吉村庸氏(高知学園短大教授)からコメントをいただきました。
著 書:
「原色日本地衣植物図鑑」保育社
「短期大学からの挑戦」(株)南の風社
「ナチュラルガーデンブック」
環境活動:
森・里・川ビオトープの会(高知県)主宰
 リトマスゴケは地中海地方が中心ですが、南米やイベリア半島などでも採取されており、原材料を発酵させて作ります。実験的には材料にアンモニア水を加え、それにオキシドールなどの酸素発生剤を加えてしばらく置くと紫色系統の色調に変わります。リトマスゴケそのものが天然に酸化されて発色するわけではありません。

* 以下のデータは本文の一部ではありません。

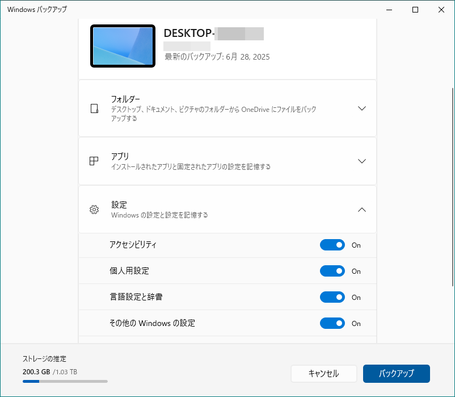Minimize the Windows バックアップ window
Viewport: 455px width, 397px height.
[x=389, y=10]
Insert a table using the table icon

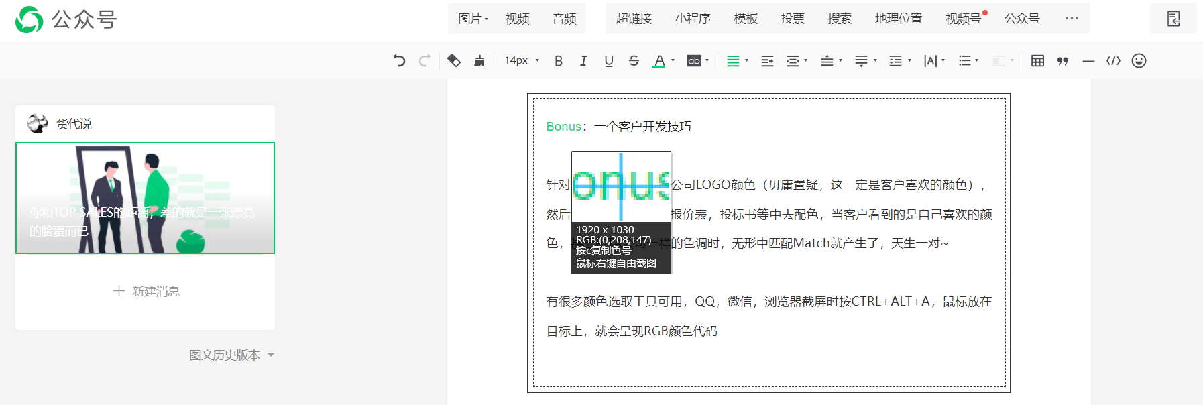pyautogui.click(x=1037, y=61)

 日本にはリトマスゴケは産しません。ただ、この発色の原理はレカノール酸という地衣成分が基本ですので、この成分を含む地衣類であればリトマスを作ることは可能です。以前(戦時中)武田薬品ではリトマスを日本産のウメノキゴケを使用して上記の方法でリトマスを作り、リトマス試験紙を作りました。できた色素を酸性にすれば赤、アルカリ性にすれば紫に変わります。

 ヨーロッパでは各種の媒染剤を使用して毛皮、羊毛を染めていました。アニリン工業が勃興するまではこのリトマス染料で大もうけをしたようです。